10) Overused campaign tagline, “I’m Rick Santorum, bitch!”
9) Replaced Joementum with less electorally-efficient Blowmentum.
8) Got photographed reading The Origin of Species while on campaign stop in Kansas.
7) Remarked that inflation had hurt purchasing power of illegal campaign contributions.
6) Failed to convince voters that alleged infidelity was simply a case of slipping on a banana peel and falling penis-first into intern.
5) Tried to reach out to Hispanics with “Vote for me and receive a free trip to Mexico” platform.
4) Offered to compromise on detainee rights by allowing them to be tortured 3/5 of the time.
3) Attended ethnic voter rally in white sheet and hood.
2) Lost key soccer mom and gay votes after coming up short in Playgirl campaign pictorial.

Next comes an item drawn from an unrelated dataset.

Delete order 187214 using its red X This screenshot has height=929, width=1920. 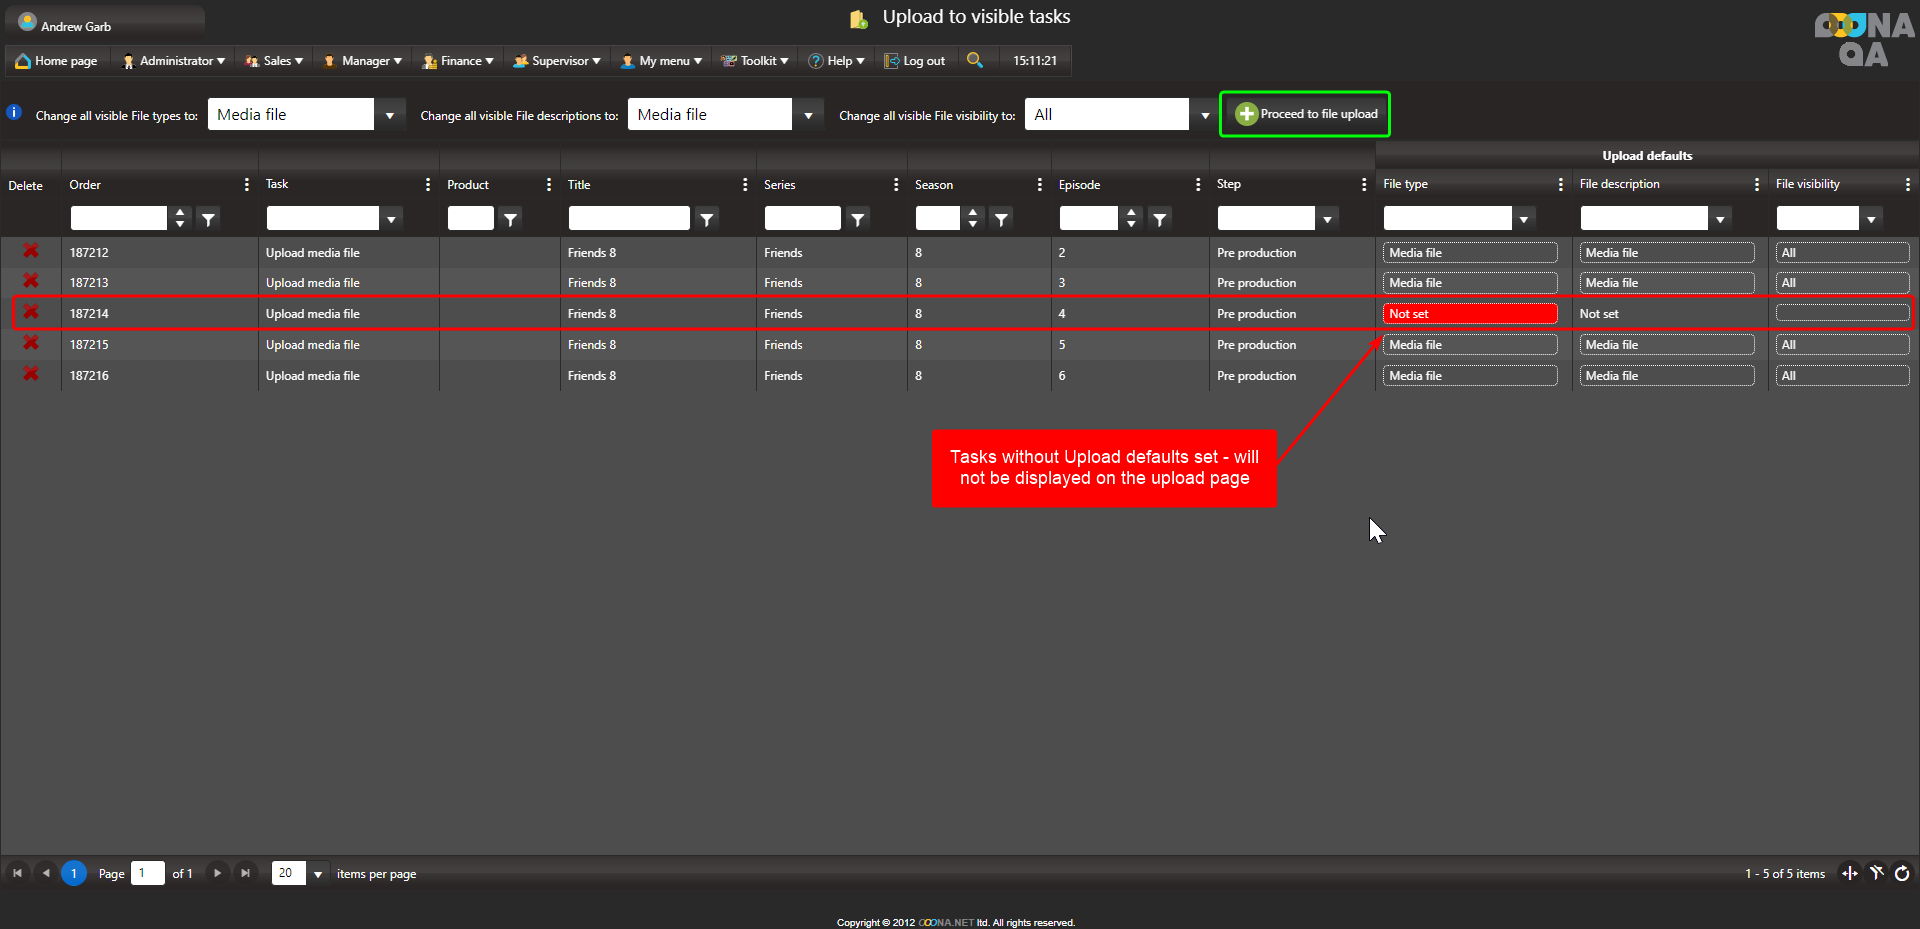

1) Ran while wearing a very large lame duck around neck.
5 comments:
11) Used enough make-up to make the love child of Jezebel and The Joker scream in horror during overtures to the evangelical right.
8a.) Got photographed reading. Anywhere.
Rick S.?! I just threw up a little bit in my mouth and on the floor!
Can you believe that Bush's approval rating is skyrocketing. His bosses the oil companies lower the prices for the elections and everyone calms down. Now everyone is worried that Harry Reid won't be able to defend the Pope.